INSTRUCTIONS FOR THE TASK —
Transcribe every line from the one containing "You are a GUI" through the end of the records below, exactly, but not the pictures.

GIVEN ENTRIES —
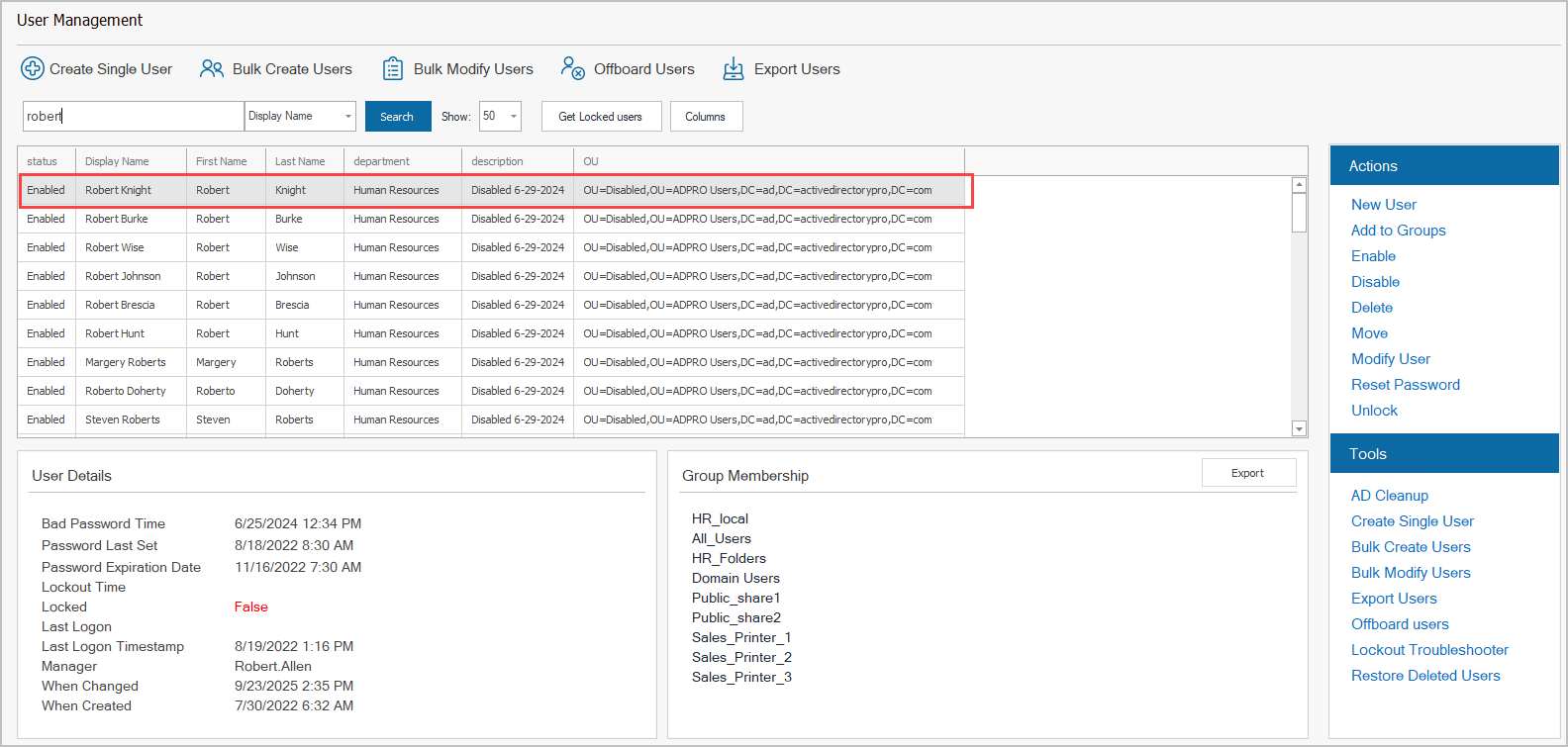
Task: Open Restore Deleted Users tool
Action: [x=1425, y=676]
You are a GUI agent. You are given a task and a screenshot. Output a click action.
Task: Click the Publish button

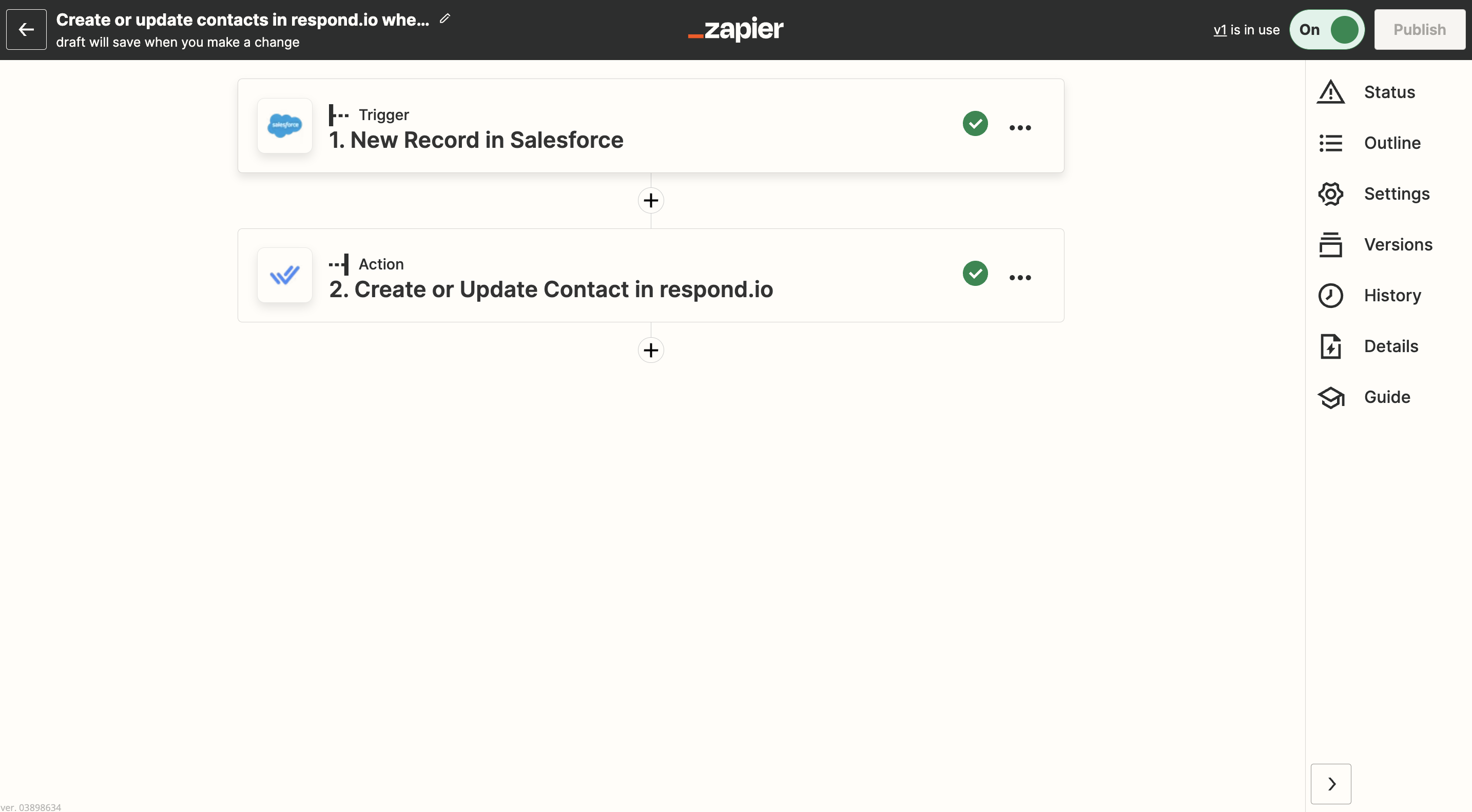[x=1420, y=29]
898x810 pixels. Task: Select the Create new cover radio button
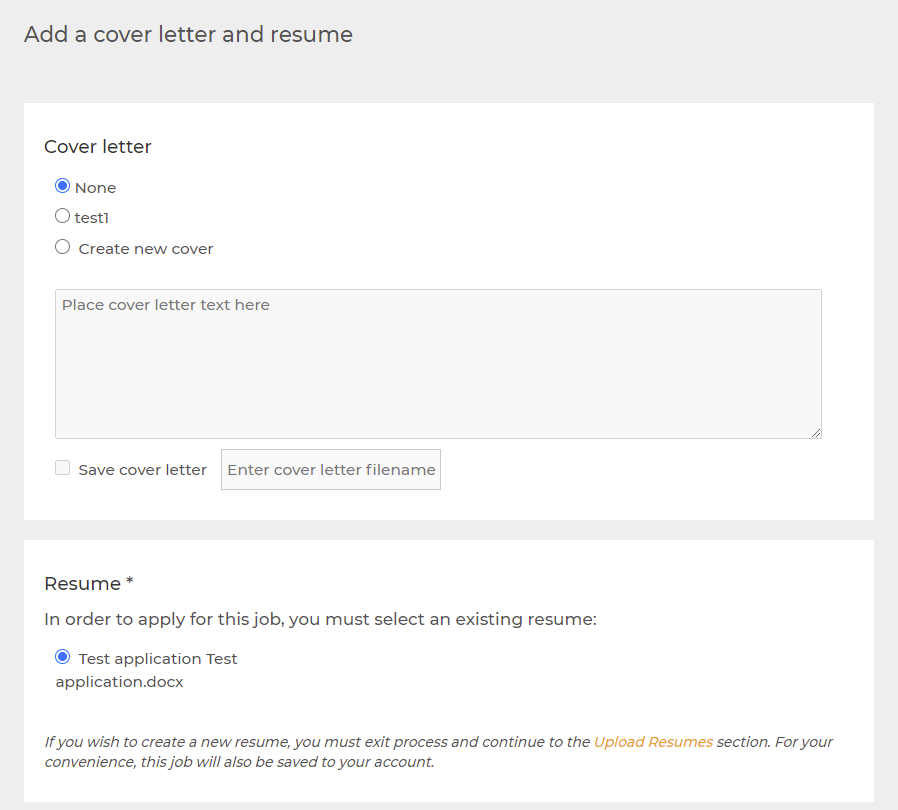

SOLVED EXERCISE —
You are a GUI agent. You are given a task and a screenshot. Output a click action.
Task: Click the Publish button

[x=1420, y=29]
898x810 pixels. Task: Select the Create new cover radio button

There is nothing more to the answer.